Four More Key Lessons From The 2008 ‘Moonshots For Management
With the resurgence of the challenge of rethinking management, it would be instructive to learn from the 2008 Moonshots For Management study, a group of 25 management academics and senior executives led by Gary Hamel who set out to "develop a management plan for the next 100 years." My last article outlines five major leadership changes over the next fifteen years that Moonshots didn't notice. Here are four other key points that Moonshots apparently didn't miss, including Peter Drucker's 1954 Basic Education.
1. Lunar shots overlooked how industrial age control works like an autoimmune system.
Moonshots notes, "The current management model is a coherent whole that is not easy to take apart." But Moonshots treated the operational period as if it consisted of 25 separate "missions".

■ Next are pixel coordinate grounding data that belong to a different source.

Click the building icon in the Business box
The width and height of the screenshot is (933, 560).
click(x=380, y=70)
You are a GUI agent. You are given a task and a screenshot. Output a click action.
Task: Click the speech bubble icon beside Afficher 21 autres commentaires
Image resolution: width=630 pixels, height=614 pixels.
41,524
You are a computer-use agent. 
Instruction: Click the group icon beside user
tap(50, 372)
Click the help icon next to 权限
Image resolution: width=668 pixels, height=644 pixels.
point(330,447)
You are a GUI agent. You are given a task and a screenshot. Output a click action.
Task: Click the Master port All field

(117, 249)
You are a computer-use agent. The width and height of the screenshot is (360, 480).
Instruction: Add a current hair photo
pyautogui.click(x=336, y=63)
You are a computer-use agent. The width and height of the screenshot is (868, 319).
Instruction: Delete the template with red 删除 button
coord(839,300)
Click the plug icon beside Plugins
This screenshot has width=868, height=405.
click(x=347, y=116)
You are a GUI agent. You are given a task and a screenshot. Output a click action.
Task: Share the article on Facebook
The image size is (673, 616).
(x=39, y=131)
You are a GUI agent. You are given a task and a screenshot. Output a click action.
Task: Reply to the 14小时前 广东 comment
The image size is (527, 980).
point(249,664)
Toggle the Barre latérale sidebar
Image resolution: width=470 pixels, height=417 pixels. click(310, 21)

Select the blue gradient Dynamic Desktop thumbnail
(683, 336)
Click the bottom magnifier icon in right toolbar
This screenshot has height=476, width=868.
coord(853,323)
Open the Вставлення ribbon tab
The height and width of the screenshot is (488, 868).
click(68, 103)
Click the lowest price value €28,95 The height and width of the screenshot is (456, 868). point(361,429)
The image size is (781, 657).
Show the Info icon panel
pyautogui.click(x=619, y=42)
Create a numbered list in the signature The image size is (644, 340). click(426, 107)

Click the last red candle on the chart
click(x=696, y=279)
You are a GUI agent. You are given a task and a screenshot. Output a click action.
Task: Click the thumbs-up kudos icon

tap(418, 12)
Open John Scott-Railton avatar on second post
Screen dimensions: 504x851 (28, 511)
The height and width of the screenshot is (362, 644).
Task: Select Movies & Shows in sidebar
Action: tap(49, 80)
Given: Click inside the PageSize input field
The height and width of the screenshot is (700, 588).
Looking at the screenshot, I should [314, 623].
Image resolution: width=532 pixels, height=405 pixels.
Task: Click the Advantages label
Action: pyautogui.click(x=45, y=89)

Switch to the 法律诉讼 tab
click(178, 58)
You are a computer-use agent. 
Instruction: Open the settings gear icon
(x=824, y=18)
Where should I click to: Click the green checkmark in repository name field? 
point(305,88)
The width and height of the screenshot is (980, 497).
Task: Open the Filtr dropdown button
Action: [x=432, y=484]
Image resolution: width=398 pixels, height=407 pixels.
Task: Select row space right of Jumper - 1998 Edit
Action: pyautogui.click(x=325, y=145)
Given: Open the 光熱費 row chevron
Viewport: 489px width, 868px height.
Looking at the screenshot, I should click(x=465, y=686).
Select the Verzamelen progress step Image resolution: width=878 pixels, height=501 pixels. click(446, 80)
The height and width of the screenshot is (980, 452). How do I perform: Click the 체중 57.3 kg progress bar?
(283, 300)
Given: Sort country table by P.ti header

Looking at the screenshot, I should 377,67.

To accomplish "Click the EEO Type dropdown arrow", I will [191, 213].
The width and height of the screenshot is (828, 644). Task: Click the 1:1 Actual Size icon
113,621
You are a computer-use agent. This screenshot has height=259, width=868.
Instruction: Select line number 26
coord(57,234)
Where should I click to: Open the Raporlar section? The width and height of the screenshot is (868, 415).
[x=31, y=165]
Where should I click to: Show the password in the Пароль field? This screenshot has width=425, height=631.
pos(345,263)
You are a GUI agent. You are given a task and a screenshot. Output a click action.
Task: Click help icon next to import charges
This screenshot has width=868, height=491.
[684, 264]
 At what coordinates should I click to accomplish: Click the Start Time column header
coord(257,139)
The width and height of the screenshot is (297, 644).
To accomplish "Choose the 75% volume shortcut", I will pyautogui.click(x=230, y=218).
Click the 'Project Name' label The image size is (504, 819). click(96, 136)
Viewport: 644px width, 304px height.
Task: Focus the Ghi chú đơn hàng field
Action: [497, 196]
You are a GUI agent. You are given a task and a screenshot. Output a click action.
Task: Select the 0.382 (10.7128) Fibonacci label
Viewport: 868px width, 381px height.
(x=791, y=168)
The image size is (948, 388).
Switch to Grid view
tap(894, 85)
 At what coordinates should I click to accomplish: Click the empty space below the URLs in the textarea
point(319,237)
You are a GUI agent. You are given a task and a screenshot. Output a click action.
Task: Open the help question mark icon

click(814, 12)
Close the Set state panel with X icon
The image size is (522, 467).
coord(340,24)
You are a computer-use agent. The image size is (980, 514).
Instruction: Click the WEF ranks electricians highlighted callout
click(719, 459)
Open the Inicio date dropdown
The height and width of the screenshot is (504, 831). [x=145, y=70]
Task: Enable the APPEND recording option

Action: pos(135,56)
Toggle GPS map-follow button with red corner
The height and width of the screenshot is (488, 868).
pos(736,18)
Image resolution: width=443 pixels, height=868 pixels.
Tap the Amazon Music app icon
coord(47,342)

The Moonshots group recognized that existing management processes have intrinsic resistance to change: “Management processes often contain hidden biases that favor continuity over change…While continuity is important, these subtle ingrained preferences for the status quo need to be brought to light,” researched He. and eradicate if necessary. .
What the Moonshots team failed to find is that the innate resistance to change in each individual process and the processes that drive artificial aging worked together as a complex adaptive system, much like the autoimmune system in the human body. As a result, when change occurred in one area, such as innovation, other industrial age management processes (budgeting, strategy, human resources, risk management, etc.) combined to prevent this change.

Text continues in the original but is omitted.